Objectives and endpoints of the study
| Objectives | Endpoints | |
| 1A | To determine the dose of the standard inoculum in participants who do not have evidence of recent Bp exposure—safety | Safety endpoints: - Occurrence of possible or confirmed Bp disease within the study period - Occurrence of unsolicited adverse events within the study period - Occurrence of serious adverse events within the study period |
| 1B | To determine the dose of the standard inoculum in participants who do not have evidence of recent Bp exposure—70% colonisation | Microbiologically proven Bp colonisation by positive culture of Bp from a nasal wash sample taken between time points day 0 and 14 after being challenged on day 0 |
| 2x | To evaluate accuracy of the inoculum dosing | Estimation of the actual challenge dose in comparison with the prescribed challenge dose by viable count (cfu/mL) of residual inoculum following inoculation of each participant |
| 3 | To describe the human physiological response to Bp challenge in those developing or not developing infection | Description of the clinical course after challenge using, for example: Clinical and laboratory observations such as temperature (°C), systolic blood pressure (mm Hg), diastolic blood pressure (mm Hg), heart rate (beats/min), respiratory rate (breaths/min), O2 saturation in blood (%), CRP (mg/L), WCC (109/L), lymphocyte count (109/L) at various time points |
| 4 | To determine the colonisation period: the earliest day after inoculation at which colonisation of the nasopharynx (as detected by culture) is observed in 100% of those participants who subsequently seroconvert at day 28 | A threefold rise in anti-PT IgG titre (IU/mL) from day 0 to day 28 will be used as a marker of seroconversion.

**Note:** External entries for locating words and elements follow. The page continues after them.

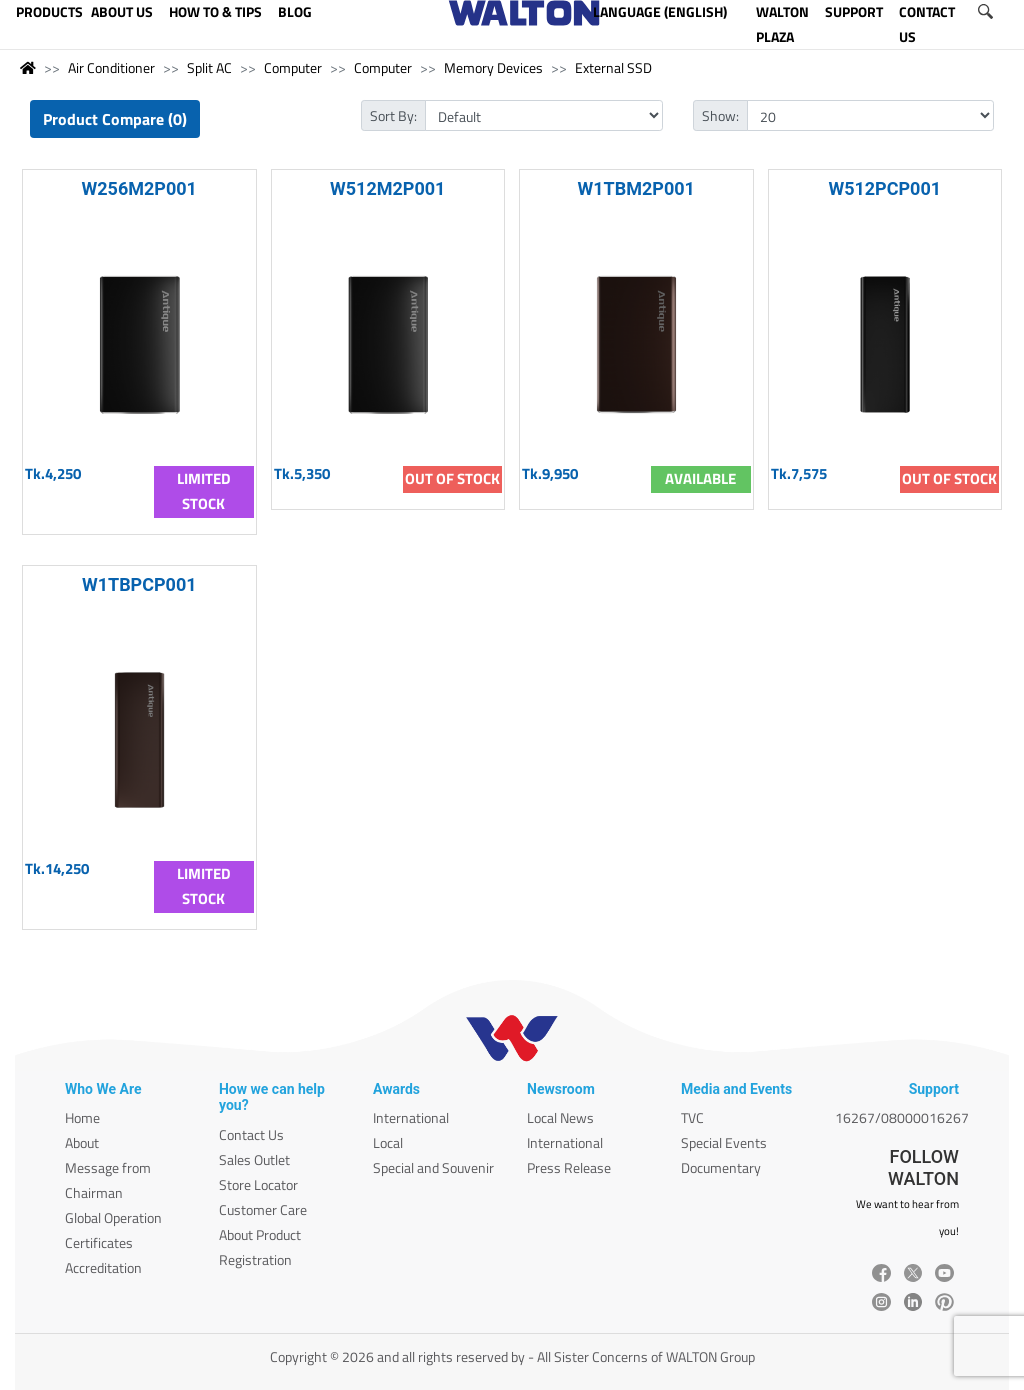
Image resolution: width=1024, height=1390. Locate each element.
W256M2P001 (139, 188)
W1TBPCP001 (139, 584)
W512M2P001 (387, 188)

Colonisation will be detected by positive culture of Bp from a nasopharyngeal swab taken between time points day 0 and 14 |
| 5 | To determine the characteristics of bacterial dynamics after challenge | Microbiological assays to detect and characterise Bp dynamics after challenge in nasopharyngeal swabs (culture, qPCR and microbiome analyses), nasal wash (culture including semiquantitative method using cfu count/mL, and precision quantification with qPCR) and sequencing of isolates at various time points |
| 6 | To assess environmental shedding of Bp following nasal inoculation of healthy participants with Bp. | Daily microbiological assays from day 0 to 16 to detect Bp on surface contact (culture and PCR), air sampling (PCR) fingertip culture (culture Bp and PCR), cough box (culture Bp, particle size during various activities: talking, coughing and singing) |
| 7 | To determine the eradication frequency of Bp after a 3-day course of azithromycin | Microbiological assays after eradication in nasopharyngeal swabs (culture, qPCR and microbiome analyses), nasal wash (culture including semiquantitative method using cfu count/mL, qPCR) on days 15 and 16 |
| 8 | To describe the human immune response to challenge, including innate, humoural, cell-mediated and mucosal responses. | Immunological assays to measure innate, humoural, cell-mediated and mucosal responses to challenge in blood (anti-PT IgG (IU/mL), anti-FHA IgG (IU/mL), anti-PRN IgG (IU/mL), anti-FIM IgG (IU/mL), nasal washes (T cell/B cell analyses), nasal fluid samples (cytokines) and saliva (Bp-specific IgA (IU/mL)) samples, comparing day 0 with days 1, 3, 4, 7, 9, 11 and 14 and weeks 4, 8, 26 and 52. |
Bp, B. pertussis; cfu, colony-forming units; CRP, C reactive protein; FIM, fimbriae; FHA, filamentous haemagglutinin; IU, international units; PCR, polymerase chain reaction; PRN: pertactin; PT, pertussis toxin; qPCR, quantitative PCR; WCC: white cell count.